The 4th Section is My Quest — you will see a triangle depicting a house — my home, now left with just Sophie and I since Mark has left. It is hard mum. It has been very hard and painful the months from last summer till Jan. I spent so much time hurting because I based my whole life on my family. Mark was my biggest love. I gave everything into my family. Each night when we went to sleep, Mark would lie across from me, looking at me with his blue eyes and I would say “ a life time is not enough”. When we slept, our feet would always touch and he would always hold me. I never slept till he returned home, despite the hour. I never told you of how hard it has been. I never told you because I did not want you to know and to worry. Since 2005, and after Sophie’s birth, it got hard even as it seemed it got better. I only showed what was good. There is no point in telling anyone what really went on. I remember one evening you called a few years ago — I was out to dinner with my girl friend, from my voice you could hear I was sad, and you said you will come to me immediately. How I wish you would be that mother now, how I wish I could come to you mum. I miss you so. So in this 4th Section, where you see Sophie and I depicted in our little home — that was my quest. To rebuild a life for Sophie and I. That is all I want. To rebuild.

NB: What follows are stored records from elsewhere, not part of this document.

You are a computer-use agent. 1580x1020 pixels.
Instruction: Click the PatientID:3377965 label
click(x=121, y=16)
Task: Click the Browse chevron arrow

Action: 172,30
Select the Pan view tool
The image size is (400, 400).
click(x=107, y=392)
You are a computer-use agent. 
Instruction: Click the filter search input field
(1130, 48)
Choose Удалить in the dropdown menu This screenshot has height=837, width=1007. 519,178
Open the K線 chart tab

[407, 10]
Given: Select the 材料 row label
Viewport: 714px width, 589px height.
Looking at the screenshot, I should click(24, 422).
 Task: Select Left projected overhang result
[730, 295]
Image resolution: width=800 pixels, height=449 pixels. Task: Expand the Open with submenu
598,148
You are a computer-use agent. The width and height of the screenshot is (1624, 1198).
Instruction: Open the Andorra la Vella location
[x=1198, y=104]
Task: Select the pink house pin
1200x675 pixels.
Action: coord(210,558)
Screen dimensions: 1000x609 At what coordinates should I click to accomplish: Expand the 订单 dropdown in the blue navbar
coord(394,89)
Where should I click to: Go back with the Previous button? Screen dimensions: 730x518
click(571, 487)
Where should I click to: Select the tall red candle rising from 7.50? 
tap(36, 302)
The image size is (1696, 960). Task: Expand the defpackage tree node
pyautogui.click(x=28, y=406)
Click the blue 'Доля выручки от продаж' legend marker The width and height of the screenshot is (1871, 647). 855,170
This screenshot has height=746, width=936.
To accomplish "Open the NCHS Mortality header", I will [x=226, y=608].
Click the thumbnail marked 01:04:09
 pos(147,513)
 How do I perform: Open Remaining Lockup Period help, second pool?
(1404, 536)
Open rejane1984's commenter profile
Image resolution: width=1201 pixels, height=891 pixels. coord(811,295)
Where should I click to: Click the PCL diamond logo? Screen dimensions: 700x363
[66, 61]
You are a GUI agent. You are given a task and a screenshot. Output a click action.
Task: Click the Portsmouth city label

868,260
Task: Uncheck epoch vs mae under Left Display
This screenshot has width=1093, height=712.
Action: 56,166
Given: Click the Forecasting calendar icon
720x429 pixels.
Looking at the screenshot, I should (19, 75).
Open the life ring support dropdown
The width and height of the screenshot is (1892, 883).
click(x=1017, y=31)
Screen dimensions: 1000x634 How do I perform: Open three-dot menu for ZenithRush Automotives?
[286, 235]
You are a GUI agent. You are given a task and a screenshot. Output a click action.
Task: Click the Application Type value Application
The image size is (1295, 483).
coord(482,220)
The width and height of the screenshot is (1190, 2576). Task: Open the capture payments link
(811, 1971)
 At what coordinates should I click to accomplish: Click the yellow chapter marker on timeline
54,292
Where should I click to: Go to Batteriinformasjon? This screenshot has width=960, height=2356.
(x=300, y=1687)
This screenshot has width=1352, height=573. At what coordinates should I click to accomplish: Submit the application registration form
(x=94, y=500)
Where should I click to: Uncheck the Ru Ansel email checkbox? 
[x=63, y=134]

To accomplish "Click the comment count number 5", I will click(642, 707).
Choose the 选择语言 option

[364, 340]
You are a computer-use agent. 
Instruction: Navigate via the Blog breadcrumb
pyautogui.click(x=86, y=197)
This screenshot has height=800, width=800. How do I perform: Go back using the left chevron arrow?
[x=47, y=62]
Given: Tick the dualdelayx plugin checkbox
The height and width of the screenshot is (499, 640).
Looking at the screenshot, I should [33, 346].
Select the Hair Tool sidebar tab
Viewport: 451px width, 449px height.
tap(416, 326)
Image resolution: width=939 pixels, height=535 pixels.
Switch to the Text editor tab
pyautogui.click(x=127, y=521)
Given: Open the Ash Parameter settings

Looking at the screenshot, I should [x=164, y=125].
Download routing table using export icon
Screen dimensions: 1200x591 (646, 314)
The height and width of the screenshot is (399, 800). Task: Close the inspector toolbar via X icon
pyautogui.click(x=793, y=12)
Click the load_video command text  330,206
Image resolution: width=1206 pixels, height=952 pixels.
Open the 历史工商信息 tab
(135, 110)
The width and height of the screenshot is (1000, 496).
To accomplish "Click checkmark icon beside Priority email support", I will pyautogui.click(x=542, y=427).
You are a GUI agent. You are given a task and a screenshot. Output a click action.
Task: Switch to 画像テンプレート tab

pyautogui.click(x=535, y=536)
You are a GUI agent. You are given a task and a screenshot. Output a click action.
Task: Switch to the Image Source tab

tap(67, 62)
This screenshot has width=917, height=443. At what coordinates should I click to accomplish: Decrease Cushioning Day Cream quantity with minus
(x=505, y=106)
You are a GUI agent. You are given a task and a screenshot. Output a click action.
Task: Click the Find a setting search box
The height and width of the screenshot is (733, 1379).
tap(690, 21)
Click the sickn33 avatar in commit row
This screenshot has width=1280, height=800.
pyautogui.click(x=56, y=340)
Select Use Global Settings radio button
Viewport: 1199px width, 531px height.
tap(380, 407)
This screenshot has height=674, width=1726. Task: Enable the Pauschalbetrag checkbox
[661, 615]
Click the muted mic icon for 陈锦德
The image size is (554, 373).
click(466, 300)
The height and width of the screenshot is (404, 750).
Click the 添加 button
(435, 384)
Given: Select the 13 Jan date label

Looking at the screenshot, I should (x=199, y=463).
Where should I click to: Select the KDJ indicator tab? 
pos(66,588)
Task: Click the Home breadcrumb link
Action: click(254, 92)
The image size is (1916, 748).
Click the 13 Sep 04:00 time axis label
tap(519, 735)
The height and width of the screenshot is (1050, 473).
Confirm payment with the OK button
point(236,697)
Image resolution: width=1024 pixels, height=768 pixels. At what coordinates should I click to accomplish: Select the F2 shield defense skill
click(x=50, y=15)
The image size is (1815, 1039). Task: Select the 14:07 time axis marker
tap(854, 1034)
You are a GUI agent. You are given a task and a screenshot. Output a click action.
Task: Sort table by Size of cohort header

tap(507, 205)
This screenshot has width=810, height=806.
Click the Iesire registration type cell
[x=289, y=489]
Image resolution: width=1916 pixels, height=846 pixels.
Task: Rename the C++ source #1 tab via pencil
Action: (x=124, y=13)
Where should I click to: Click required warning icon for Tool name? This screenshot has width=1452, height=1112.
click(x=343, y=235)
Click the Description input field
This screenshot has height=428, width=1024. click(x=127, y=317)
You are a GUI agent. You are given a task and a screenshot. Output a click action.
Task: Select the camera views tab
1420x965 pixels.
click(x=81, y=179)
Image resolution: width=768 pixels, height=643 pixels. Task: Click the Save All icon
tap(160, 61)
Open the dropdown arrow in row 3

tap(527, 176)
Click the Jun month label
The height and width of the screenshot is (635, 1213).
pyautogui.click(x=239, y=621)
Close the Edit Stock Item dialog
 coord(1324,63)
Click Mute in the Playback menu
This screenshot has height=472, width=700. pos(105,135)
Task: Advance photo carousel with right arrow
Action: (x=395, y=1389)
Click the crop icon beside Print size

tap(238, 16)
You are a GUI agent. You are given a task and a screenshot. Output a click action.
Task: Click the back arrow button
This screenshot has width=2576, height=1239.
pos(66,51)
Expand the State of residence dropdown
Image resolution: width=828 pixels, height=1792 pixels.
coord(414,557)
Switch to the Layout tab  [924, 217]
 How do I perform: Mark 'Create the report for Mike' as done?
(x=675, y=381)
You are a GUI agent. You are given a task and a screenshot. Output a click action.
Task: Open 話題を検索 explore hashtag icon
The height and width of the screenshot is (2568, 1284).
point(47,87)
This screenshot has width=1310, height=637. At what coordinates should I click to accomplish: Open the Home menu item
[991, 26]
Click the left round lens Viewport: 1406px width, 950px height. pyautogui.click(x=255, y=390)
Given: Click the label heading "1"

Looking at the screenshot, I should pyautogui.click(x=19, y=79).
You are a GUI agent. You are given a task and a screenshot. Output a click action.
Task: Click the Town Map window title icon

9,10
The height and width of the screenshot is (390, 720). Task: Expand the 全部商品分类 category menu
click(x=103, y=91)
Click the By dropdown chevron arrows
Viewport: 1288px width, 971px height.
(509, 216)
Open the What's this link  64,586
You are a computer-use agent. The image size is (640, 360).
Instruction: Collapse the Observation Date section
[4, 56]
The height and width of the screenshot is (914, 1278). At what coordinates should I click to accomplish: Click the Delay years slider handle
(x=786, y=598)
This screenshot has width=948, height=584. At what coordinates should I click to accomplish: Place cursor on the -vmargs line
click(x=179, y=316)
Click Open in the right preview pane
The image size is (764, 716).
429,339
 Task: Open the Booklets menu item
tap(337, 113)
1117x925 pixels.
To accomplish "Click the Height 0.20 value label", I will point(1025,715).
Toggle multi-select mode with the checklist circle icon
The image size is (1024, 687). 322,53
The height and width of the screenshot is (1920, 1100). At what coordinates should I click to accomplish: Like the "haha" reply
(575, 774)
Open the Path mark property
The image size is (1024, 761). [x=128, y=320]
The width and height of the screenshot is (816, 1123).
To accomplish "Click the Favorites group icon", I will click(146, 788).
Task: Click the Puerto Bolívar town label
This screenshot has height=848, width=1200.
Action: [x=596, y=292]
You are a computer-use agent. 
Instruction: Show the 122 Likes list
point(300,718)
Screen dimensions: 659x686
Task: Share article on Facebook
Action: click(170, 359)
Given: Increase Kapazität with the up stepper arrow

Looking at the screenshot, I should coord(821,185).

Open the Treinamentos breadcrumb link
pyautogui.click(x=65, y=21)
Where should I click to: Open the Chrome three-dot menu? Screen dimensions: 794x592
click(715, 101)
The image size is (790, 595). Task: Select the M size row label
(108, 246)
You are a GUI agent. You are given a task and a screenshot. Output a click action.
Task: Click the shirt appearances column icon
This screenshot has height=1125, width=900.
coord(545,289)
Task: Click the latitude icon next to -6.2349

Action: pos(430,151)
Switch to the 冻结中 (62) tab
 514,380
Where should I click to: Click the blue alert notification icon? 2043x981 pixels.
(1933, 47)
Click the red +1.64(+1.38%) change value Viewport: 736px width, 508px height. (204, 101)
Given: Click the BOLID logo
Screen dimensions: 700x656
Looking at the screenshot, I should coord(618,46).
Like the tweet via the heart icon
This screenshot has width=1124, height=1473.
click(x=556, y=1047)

But as the retreat went on, I realized as it came to the final Section of the shield what my paradise is to be — it is meant to be me. And so you will see in the triangle a lone Dragon amidst the symbol of a dragon I. I have always said I am the Dragon’s child. Born to two dragons — you and dad, and myself in the year of the dragon and Long being our last name — I am truly a dragon.

So this is the me that I have discovered — that life going forward should no longer be about making other people the center of my life. I do my duty, I love my family, including Mark despite it all. 15 years of love does not fade in a heart beat. But life goes on and I have Sophie. She is a brave fine child. I am so proud of her. She misses you, the family. Please ask to see her if you wish. I have never kept her from seeing you. You know that. All I ask is that your words be kind to her feelings. She needs a family and it is hard for her. I want her to have a family as she did. I always did.

The reason I give this to you is to share with you, that you have always been in my thoughts. Every single day. And on this day, I want my mother to know that she is loved by me, always and forever, come what may.

I may not be the daughter that you wished I was, but I am happy. I have found peace in meditation, peace in establishing life with Sophie. We make a new life for ourselves despite the hardships. She is beyond brave mum. If only you could see. I hope one day I would see you again.

Happy Birthday mum. You are in my thoughts. When I go to the Novena, and look upon the Lady, it is you that I think of, it is you that I miss. I pray with Sophie every night. I teach her faith and want her to have faith in goodness.

Know that every day though you don’t wish to see me, your daughter loves you, dreams about you and is your biggest fan. I know the words in the affidavit are not yours. It is ok. I love you and my love is unconditional. You are the best and most generous of women, and I am proud to call you my mother.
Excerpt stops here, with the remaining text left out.